With the elder one, I am very frank about everything. On her 16th birthday, I got a champagne and two glasses, said to her, “Let’s drink together”. I want her to know that she can tell her mom everything. She can tell me if she has a boyfriend or if she wants to have sex. Children would do what they want to, so us, parents might as well be open about things tell them the right way of doing things.
As for periods, my elder daughter is already dealing with it and the younger one already knows all about it from all the discussions that we have. She goes around the house helping her sister with hot water bottle for cramps, pads and what not.
Q7. There might be times when you get your periods interrupt your active lifestyle. Do you use period solutions like menstrual cups to better deal with them?
My period problems have changed overtime. Earlier I used to suffer from abdomen cramps and diarrhoea, but now I get bloated. Now the cramps are not much, so I do my cardio moderately and lift weights – not too heavy ones, while avoiding core workout. I don’t stop. Other than this, period flow can be troublesome sometimes. When it is heavy, I have to keep changing the pad every 2 hours.
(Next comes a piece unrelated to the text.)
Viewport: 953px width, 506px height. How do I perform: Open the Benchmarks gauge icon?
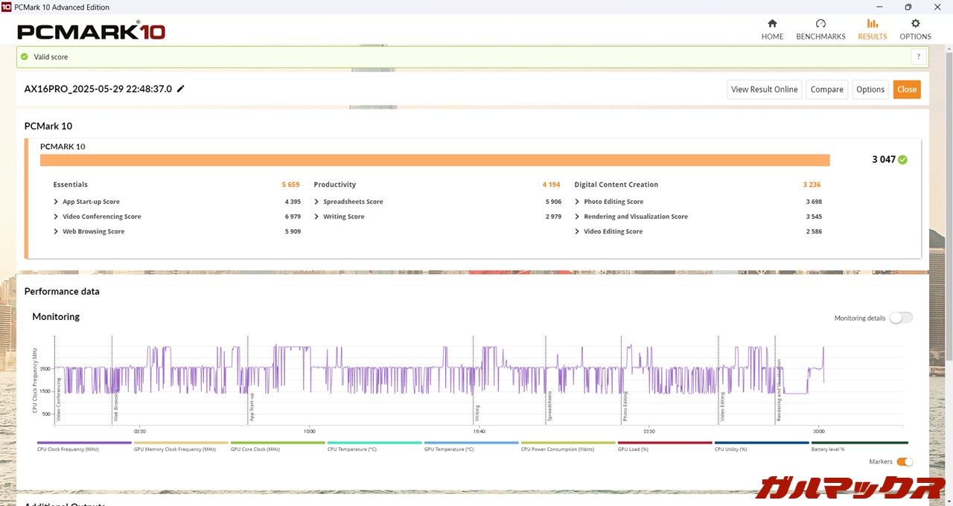coord(820,24)
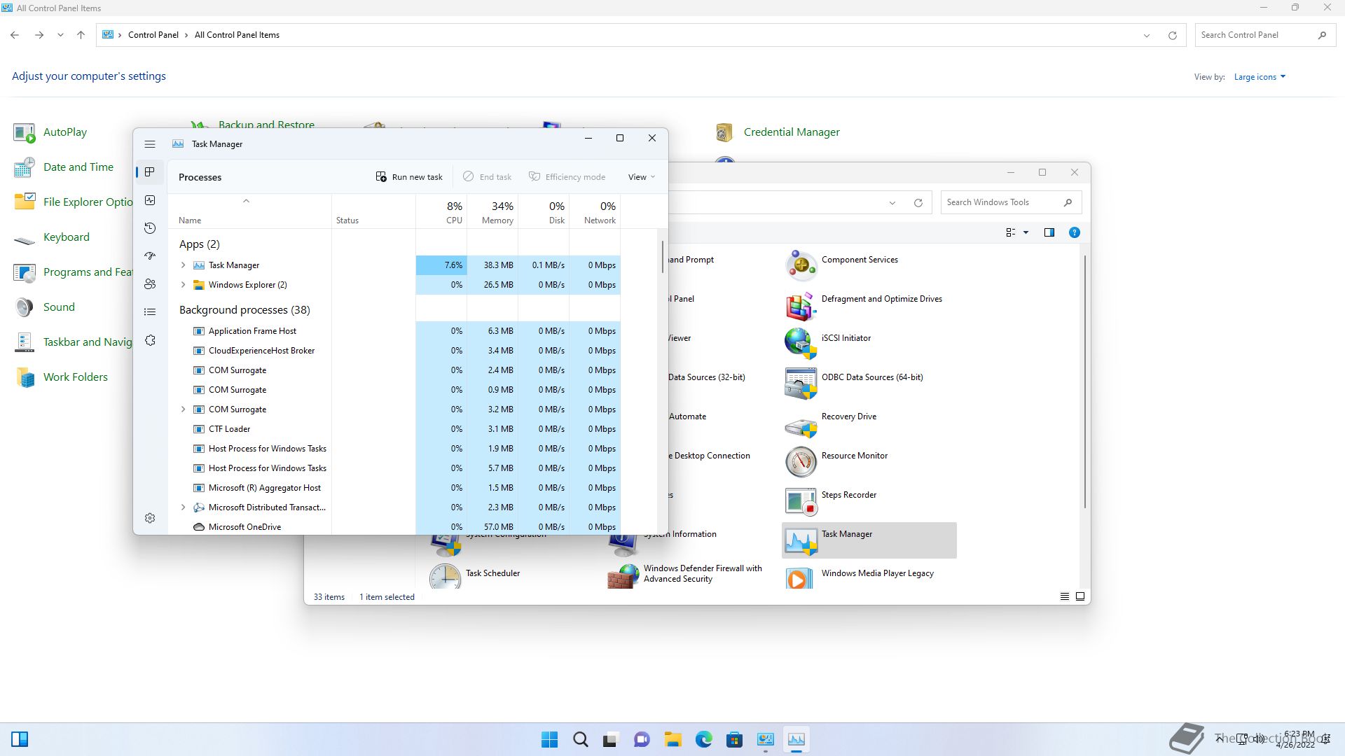This screenshot has width=1345, height=756.
Task: Open Credential Manager in Control Panel
Action: (x=791, y=132)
I have heard of menstrual cups from my trainees, but never tried one. They say it makes periods a lot more comfortable as one doesn’t have to change frequently, nor to worry about leaks or rashes. Will surely try it.
Q8. An advice or message that you would like to give to your younger self.
I want to tell my younger self to strive to become financially independent. Carve out a career path for yourself even if your family is against it and wants to get you married instead. Mine was and they did get me married.
This is my advice to all the youngsters, particularly women, because it is very important for you to become self-reliant, no matter how comfortable you are in your life or happy you are in your marriage. At one point, I was crazy for my husband and I never knew that one day I’d leave home and live without him, you know. But I did after 15 years to take a stand for myself. And not being financially independent made it very hard.
While working, as you earn a certain amount of money, make sure you save. And then get into marriage if that is what you want.